You explained and elaborated very well on why I've always thought the PC was doomed to win. By the early 1990s, IBM compatible hardware was not under the control of a single company anymore. It was an ecosystem which could survive the death of any one company, and where innovation can be driven forward by any of its participating companies. Suddenly the Amiga's custom chips don't seem so sexy anymore; before 1995, PCs were rocking high-res video cards with their own blitters and sound hardware capable of CD-quality sound, in multiple channels sometimes (see Gravis UltraSound). The main proprietary link was now in software, to wit: Windows, but when Linux came along Windows was no longer the sole linchpin.

So I think you're right.
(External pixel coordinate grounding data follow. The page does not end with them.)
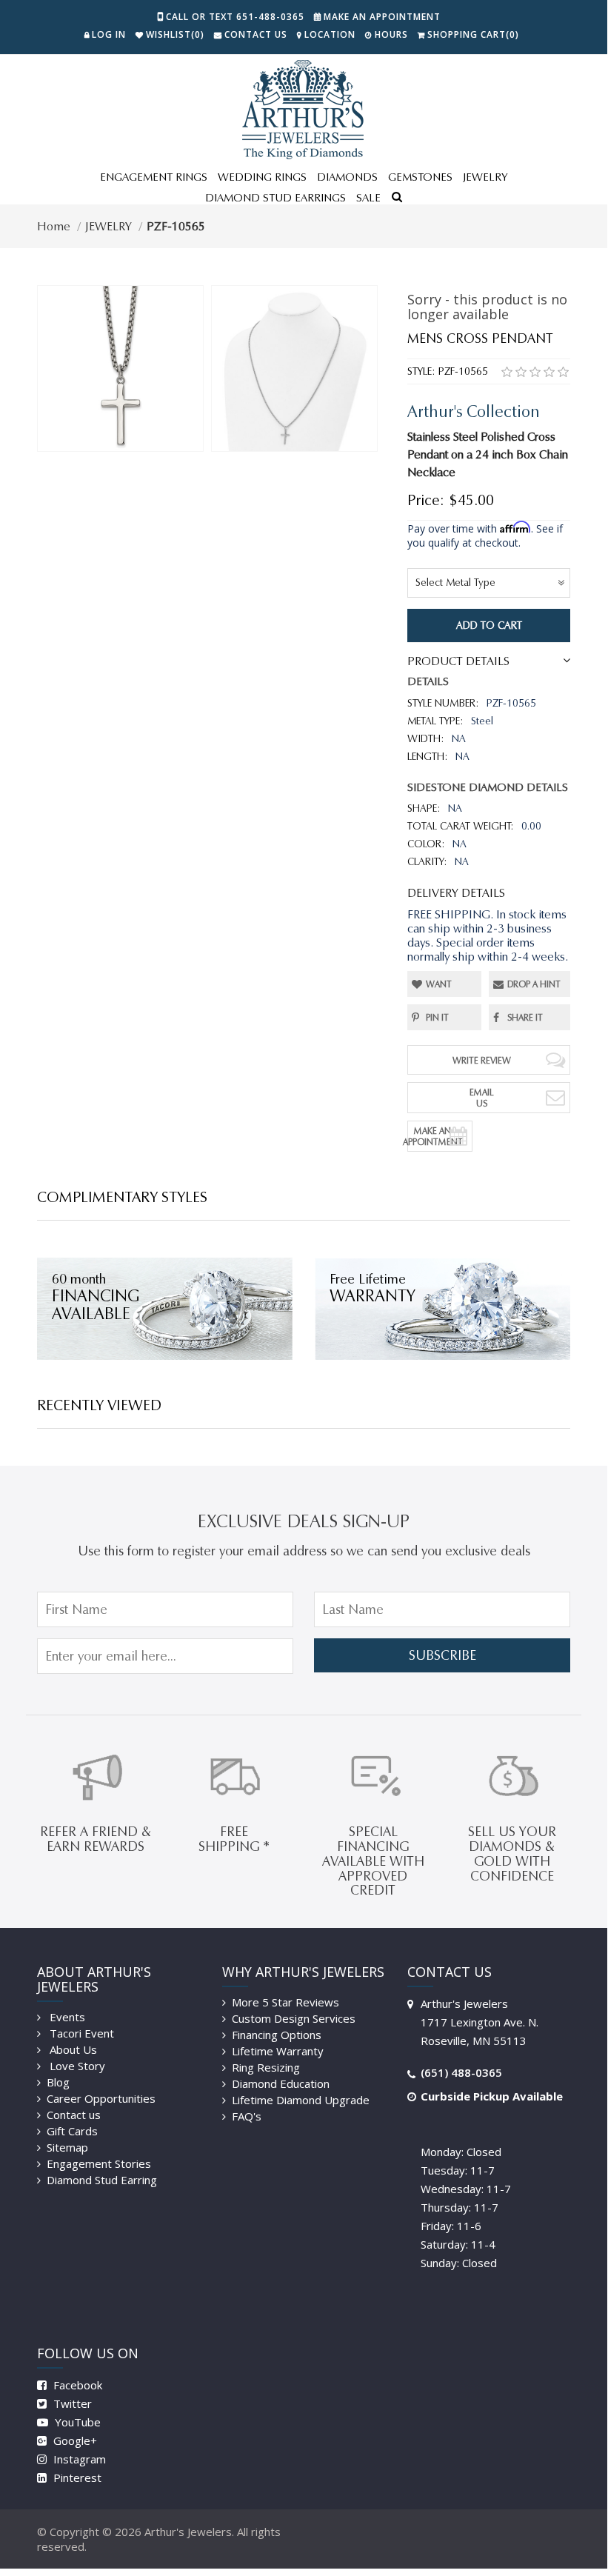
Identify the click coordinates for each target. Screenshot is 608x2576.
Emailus (482, 1098)
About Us (72, 2049)
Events (66, 2016)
There's no universe in which the Amiga was a serious contender. Every company is at risk of management blunders or changing market tides, and the scene is littered with the corpses of proprietarily integrated platforms that fell with their parent companies: not just the Amiga but Atari ST, SGI, Sun, DEC, Lisp machines, etc. The PC ecosystem outlasted them all and just kept going on, delivering the advantages those systems had in a cheaper, more accessible package.

The sole exception was Apple. I think Apple won in the long run by subsidizing Mac development with iPod/iPhone/iPad sales, and what this means is yet another market turn away from general purpose computing and toward devices that only run approved curated "apps" and are discarded rather than upgraded. Maybe Commodore could have anticipated this back in the day, but it would have been against the Amiga spirit I think.

I still love my Amiga 500. What it can do was amazing in the late 1980s, and I'm content to appreciate that for what it is.